The new season of Queer Eye, released on Netflix today, begins with two pilgrimages, one physical and one spiritual. After traveling to the small town of Gay, Georgia (yes, seriously), cast member Bobby Berk opens up about being ostracized from his church at a young age. “Once everyone there found out,” he says, “they completely turned their back on me.” This time, it’s the show’s first female subject, Mamma Tammye—a fervent Christian who struggled with her own son’s sexuality in the past—shelling out wise counsel. Real Christians, she tells him, can’t “antagonize and evangelize at the same time.” Tears follow (this being Queer Eye, there are always tears), but no true aha moment materializes. Hers is gospel of love—but will it be enough for a breakthrough?

When the makeover-show reboot first landed on Netflix in February, the most noticeable change was its title: Queer Eye had noticeably dropped the “for the straight guy” conceit its 2003 forebear happily trumpeted for five seasons on Bravo.
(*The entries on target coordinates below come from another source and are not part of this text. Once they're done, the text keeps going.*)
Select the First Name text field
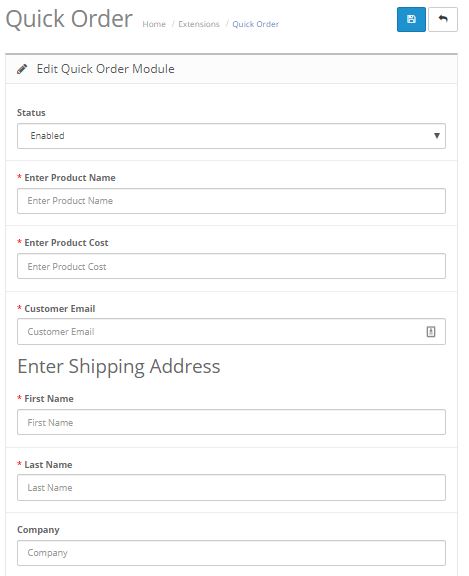469x576 pixels. 231,422
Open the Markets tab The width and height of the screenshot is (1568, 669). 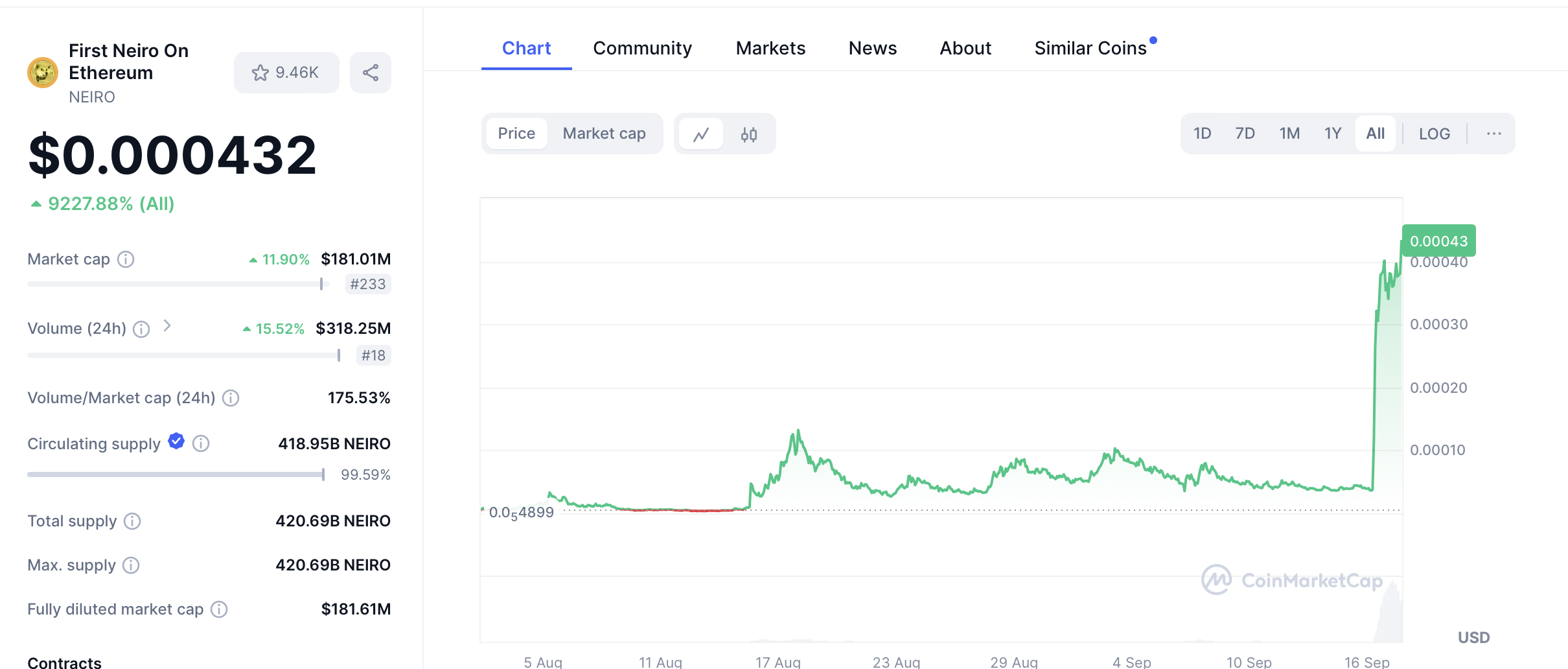click(x=770, y=48)
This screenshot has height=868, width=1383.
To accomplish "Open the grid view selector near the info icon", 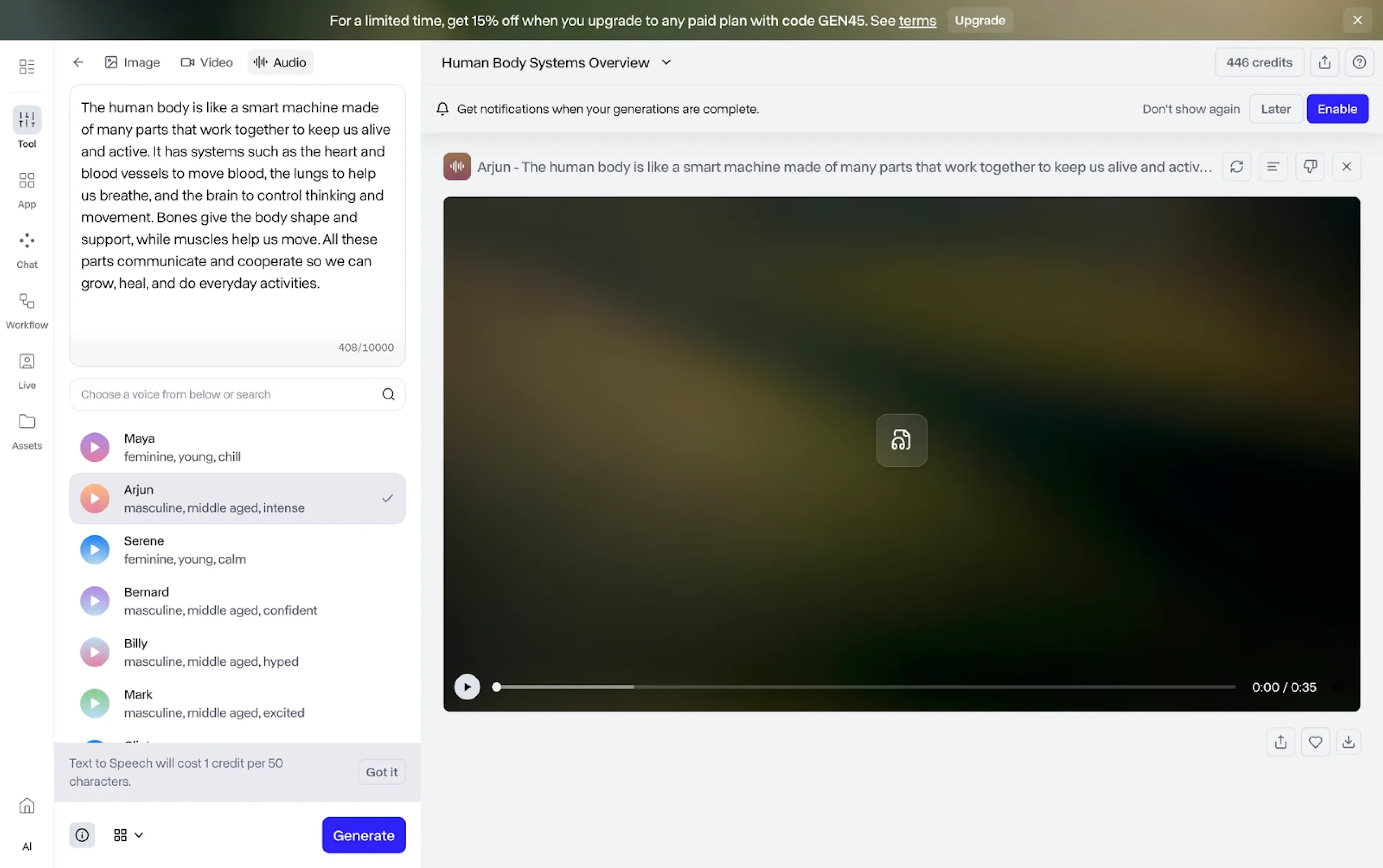I will pyautogui.click(x=121, y=835).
Times are different—same-sex couples can now legally marry, for one—and though LGBTQ life is still inching into the mainstream, it has much more of a stake in our national dialogue than it did 15 years ago. Our social identities are markedly more fluid these days—mirrored in shows like Riverdale, Drag Race, Pose and Orange Is the New Black. The conversation around gender and sexuality in the intervening years has greatly evolved beyond the deficits of Bravo’s original experiment, and rightfully so. In the new episodes, that conversation has become multilateral; the lessons extend in both directions and to all gender identities. This time around, the Fab 5 have just as much learning to do.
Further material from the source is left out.